======== TEXT EXCERPT ========
"You Say" is a song by American contemporary Christian music singer and songwriter Lauren Daigle. It is the lead single from her third studio album, Look Up Child. Written by Daigle, alongside producers Paul Mabury and Jason Ingram, it was released as a single on July 13, 2018. It reached No. 29 on the Billboard Hot 100, her first entry on the chart.  It also reached the top ten in Belgium. It is also Daigle's third No. 1 on the Hot Christian Songs chart. The song debuted at No. 22 on the Christian Airplay chart, becoming the best start for a non-holiday song by a solo female artist in over eight years, since Francesca Battistelli's "Beautiful, Beautiful" debuted at No. 21 on March 20, 2010. The song has spent 132 weeks at No. 1 on Hot Christian Songs, breaking the record for the most weeks spent at No. 1 by a song.

The song was a huge Christian radio success, peaking at No. 1 on multiple different charts including the Christian adult contemporary (AC) radio chart and Christian AC Indicator chart. It was released to mainstream radio on January 15, 2019 by Warner Bros. From there, it reached the Adult Top 40, Adult Contemporary, and Mainstream Top 40 charts. It was the second-biggest Christian song of 2018 in the US, the biggest Christian song of both 2019 and 2020 in the US, and the second-biggest Christian song of the entire 2010's decade in the US. It is certified four-times platinum in the US.
======== MATERIAL PROVIDED ========
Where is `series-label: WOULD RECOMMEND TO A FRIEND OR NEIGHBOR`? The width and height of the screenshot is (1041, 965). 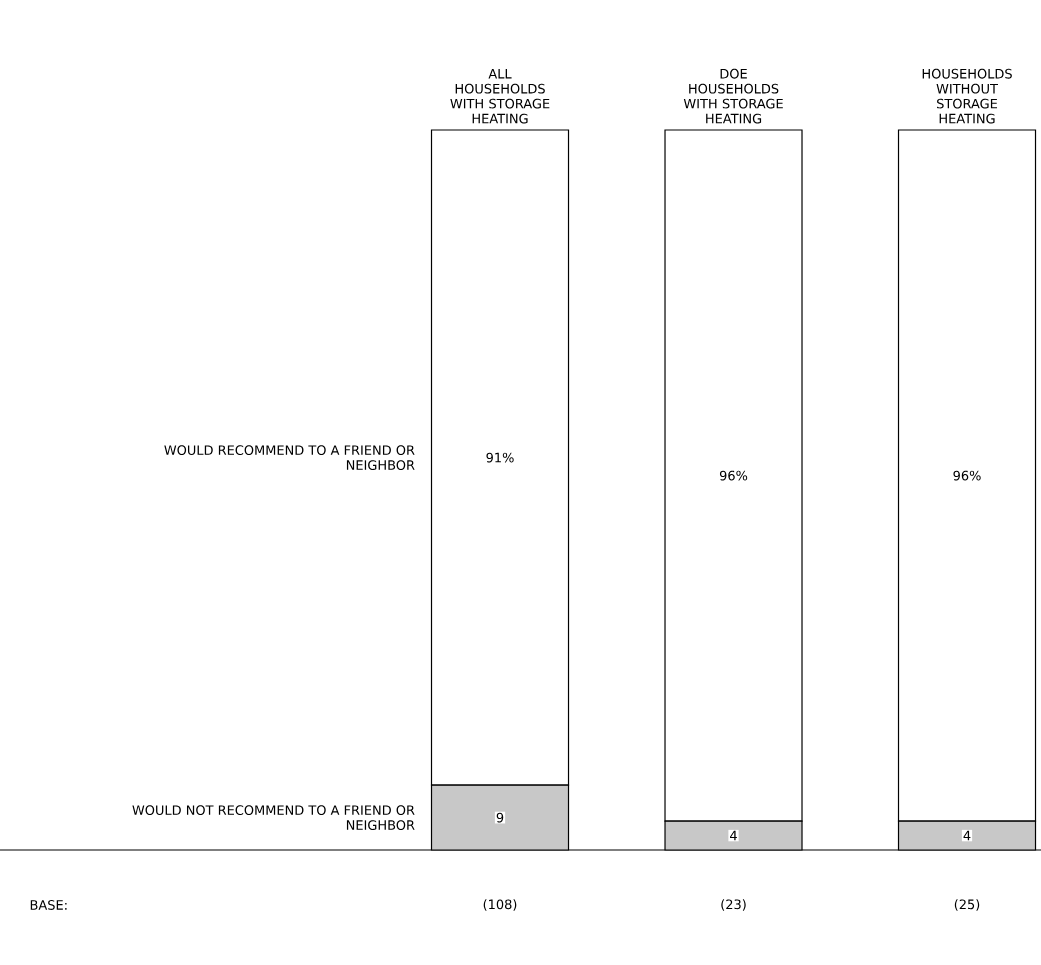
series-label: WOULD RECOMMEND TO A FRIEND OR NEIGHBOR is located at coordinates (290, 458).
========
— QUESTIONS —
**1.** Transcribe the passage of the article on the song "You Say" starting at "The song was" and ending at "platinum in the US.".
**2.** Name everyone the article on the song "You Say" credits with writing it.
**3.** Take the article about Lauren Daigle's song "You Say" further from the point where it stops.

— RESULTS IN ORDER —
**1.**
The song was a huge Christian radio success, peaking at No. 1 on multiple different charts including the Christian adult contemporary (AC) radio chart and Christian AC Indicator chart. It was released to mainstream radio on January 15, 2019 by Warner Bros. From there, it reached the Adult Top 40, Adult Contemporary, and Mainstream Top 40 charts. It was the second-biggest Christian song of 2018 in the US, the biggest Christian song of both 2019 and 2020 in the US, and the second-biggest Christian song of the entire 2010's decade in the US. It is certified four-times platinum in the US.

**2.** Lauren Daigle, Paul Mabury, Jason Ingram

**3.**
It won the 2019 Grammy Award for Best Contemporary Christian Music Performance/Song. It also won Top Christian Song at the 2019 Billboard Music Awards.

Background
"You Say" was released on July 13, 2018, as the lead single for her third studio album Look Up Child. The song was released to Christian radio on July 9. Daigle sat down for a podcast with Billboard, and discussed her new single and upcoming album. "I knew this would be a song of my identity," she says. "'You say I am loved.' That's the truth." As for the album, Daigle says, "I want this to be such a record of joy, such a record of hope, that people experience a childlikeness again. In the time of making this record, I had to remember who I was as a child. I want people to reflect on, 'The innocence of my childhood … how do I see myself through those eyes again? How do I love myself like that again? Where's that joy? Where's that hope?'"

Composition
"You Say" is originally in the key of F major, with a tempo of 74 beats per minute. Written in common time, the song is based around a chord progression of F-Am–Dm–B. Daigle's vocal range spans from D3 to A4 during the song.

Commercial performance
The song debuted at No. 53 on the Billboard Hot 100 on the issue week of July 28, 2018. In its ninth week, it climbed to No. 44; it reached a new peak of No. 29 in March 2019. It remained on the chart for 43 weeks.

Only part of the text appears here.